◆ Task brief
Return, from the data below, each line that contains the word "yellow".

==========

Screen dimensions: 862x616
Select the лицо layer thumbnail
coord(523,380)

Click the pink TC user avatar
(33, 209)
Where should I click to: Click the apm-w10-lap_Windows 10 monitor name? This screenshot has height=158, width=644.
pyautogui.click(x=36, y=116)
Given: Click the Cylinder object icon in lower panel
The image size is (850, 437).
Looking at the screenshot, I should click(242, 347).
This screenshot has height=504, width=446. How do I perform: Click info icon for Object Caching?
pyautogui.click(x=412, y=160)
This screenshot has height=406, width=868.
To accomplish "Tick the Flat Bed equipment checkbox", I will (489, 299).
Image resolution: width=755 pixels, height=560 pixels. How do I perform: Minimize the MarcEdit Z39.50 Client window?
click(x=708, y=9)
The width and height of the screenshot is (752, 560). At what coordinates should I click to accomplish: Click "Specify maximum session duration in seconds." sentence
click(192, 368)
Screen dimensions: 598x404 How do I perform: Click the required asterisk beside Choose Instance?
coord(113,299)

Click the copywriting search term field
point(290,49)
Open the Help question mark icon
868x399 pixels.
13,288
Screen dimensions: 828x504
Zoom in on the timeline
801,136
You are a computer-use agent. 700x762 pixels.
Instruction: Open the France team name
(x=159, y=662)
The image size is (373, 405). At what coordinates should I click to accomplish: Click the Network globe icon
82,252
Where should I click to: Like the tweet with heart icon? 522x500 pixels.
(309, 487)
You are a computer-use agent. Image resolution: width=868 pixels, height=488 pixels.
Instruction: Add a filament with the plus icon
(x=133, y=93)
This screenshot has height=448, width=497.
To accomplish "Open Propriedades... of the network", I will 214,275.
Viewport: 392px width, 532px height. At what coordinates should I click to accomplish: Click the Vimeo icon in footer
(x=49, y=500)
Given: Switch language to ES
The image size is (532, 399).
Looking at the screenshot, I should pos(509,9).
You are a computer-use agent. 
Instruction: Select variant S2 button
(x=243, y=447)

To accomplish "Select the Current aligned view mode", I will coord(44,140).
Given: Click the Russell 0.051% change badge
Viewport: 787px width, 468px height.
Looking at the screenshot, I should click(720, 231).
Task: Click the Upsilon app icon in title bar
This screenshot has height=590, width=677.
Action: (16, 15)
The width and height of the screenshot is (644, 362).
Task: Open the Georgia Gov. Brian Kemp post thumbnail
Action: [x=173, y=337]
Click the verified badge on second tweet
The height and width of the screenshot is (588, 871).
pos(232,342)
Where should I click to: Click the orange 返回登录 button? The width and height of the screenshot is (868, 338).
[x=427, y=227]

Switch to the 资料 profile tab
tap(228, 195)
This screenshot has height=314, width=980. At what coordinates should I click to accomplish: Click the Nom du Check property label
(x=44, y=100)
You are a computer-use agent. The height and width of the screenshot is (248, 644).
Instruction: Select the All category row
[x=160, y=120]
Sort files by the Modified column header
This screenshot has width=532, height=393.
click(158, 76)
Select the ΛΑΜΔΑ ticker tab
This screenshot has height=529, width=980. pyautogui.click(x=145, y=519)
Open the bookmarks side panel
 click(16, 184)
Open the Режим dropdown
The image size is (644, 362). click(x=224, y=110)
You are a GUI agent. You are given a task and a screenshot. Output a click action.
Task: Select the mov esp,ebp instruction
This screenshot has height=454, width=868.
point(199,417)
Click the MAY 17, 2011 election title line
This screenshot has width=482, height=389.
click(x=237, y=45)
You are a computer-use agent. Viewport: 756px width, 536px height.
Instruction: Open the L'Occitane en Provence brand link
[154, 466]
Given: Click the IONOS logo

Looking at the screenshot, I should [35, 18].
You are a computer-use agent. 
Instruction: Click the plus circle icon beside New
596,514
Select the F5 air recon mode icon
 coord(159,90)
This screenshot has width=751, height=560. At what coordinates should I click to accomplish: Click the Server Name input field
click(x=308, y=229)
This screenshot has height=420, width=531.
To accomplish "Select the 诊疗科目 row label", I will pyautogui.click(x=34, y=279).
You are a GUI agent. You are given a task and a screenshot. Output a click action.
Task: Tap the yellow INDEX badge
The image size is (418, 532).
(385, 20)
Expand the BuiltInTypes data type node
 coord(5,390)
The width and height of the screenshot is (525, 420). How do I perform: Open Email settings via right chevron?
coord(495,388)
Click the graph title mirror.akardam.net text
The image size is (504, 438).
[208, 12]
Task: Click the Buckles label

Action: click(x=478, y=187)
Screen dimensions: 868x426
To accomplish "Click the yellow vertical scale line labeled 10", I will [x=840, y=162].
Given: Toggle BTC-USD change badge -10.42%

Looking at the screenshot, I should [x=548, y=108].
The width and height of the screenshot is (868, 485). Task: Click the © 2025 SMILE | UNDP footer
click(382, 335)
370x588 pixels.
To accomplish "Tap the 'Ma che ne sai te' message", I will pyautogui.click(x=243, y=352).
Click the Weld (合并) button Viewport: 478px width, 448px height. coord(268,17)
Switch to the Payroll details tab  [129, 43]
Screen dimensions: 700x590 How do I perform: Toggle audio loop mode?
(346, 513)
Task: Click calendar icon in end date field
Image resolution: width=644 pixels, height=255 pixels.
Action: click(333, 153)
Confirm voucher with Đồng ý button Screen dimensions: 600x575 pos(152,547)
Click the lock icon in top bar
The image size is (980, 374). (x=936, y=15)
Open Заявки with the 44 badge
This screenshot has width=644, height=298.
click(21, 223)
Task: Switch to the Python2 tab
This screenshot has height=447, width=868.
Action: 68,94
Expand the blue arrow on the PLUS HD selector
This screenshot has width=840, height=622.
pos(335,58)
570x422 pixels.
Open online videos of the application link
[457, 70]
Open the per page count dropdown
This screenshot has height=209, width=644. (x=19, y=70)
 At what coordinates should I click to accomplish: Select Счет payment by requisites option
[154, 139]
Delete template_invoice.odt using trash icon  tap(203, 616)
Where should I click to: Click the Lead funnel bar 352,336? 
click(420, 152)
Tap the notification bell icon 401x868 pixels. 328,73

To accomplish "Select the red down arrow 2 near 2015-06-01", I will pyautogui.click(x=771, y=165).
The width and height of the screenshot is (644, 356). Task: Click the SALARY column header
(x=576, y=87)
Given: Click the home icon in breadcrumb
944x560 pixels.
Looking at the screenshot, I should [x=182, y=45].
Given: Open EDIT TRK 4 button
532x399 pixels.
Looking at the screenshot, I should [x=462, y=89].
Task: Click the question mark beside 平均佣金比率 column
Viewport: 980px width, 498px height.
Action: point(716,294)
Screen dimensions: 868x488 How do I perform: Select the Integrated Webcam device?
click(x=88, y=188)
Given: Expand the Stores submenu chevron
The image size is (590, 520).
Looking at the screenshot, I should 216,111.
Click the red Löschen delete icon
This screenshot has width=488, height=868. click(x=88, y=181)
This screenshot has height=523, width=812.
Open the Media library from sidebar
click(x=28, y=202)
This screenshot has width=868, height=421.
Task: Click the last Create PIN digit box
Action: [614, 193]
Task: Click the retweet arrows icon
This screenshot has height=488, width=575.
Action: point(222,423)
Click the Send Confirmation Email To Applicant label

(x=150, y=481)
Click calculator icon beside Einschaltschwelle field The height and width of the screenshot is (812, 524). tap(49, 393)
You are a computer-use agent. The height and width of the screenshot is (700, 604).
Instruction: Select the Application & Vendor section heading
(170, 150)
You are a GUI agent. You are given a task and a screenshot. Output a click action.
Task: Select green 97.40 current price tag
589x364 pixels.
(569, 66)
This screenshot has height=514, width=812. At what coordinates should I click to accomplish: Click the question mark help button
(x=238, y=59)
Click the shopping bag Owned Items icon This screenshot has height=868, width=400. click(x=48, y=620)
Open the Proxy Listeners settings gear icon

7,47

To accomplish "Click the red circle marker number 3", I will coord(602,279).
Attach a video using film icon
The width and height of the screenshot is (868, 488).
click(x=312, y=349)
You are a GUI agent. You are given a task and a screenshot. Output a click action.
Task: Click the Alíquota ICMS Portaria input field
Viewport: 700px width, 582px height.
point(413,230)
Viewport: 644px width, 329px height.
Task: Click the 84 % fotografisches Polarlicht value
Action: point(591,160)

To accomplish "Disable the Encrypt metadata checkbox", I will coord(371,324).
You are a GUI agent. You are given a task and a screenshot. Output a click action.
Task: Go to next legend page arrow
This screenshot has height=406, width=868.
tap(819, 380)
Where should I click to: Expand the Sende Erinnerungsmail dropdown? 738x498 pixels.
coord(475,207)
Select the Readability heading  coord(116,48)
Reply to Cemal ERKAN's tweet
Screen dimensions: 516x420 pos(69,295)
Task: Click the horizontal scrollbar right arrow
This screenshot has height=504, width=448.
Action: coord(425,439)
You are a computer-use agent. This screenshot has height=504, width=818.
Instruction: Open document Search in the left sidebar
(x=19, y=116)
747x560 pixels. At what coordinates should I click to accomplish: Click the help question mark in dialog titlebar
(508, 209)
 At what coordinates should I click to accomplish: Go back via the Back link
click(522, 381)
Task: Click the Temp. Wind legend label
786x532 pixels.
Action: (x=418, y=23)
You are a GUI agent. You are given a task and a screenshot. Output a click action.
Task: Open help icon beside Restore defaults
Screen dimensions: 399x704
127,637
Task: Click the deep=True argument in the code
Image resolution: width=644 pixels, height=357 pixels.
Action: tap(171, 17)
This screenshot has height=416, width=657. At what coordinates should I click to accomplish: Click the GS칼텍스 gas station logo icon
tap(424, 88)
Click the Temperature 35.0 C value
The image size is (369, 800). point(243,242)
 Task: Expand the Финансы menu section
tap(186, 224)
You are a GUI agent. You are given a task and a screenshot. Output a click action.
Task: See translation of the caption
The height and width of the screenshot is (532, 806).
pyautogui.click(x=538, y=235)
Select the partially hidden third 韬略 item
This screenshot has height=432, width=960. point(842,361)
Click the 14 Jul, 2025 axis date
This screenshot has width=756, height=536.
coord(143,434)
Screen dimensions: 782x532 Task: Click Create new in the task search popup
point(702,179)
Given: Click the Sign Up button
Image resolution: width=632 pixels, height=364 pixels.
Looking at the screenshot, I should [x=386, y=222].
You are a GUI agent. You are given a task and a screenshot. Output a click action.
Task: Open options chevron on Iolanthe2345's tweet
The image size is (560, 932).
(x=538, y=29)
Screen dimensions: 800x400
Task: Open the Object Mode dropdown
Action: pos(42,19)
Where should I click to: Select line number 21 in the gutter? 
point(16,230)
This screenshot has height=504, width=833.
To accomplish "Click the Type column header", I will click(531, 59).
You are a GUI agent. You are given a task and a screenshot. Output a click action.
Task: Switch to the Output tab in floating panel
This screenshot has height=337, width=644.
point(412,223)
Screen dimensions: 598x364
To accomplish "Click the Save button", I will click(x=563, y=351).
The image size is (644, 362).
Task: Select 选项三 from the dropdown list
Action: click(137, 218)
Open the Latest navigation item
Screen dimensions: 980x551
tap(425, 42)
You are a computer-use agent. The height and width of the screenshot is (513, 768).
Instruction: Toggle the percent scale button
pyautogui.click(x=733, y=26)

==========

◆ Your response
Task: Tap the yellow INDEX badge
To accomplish "Click the yellow vertical scale line labeled 10", I will [x=840, y=162].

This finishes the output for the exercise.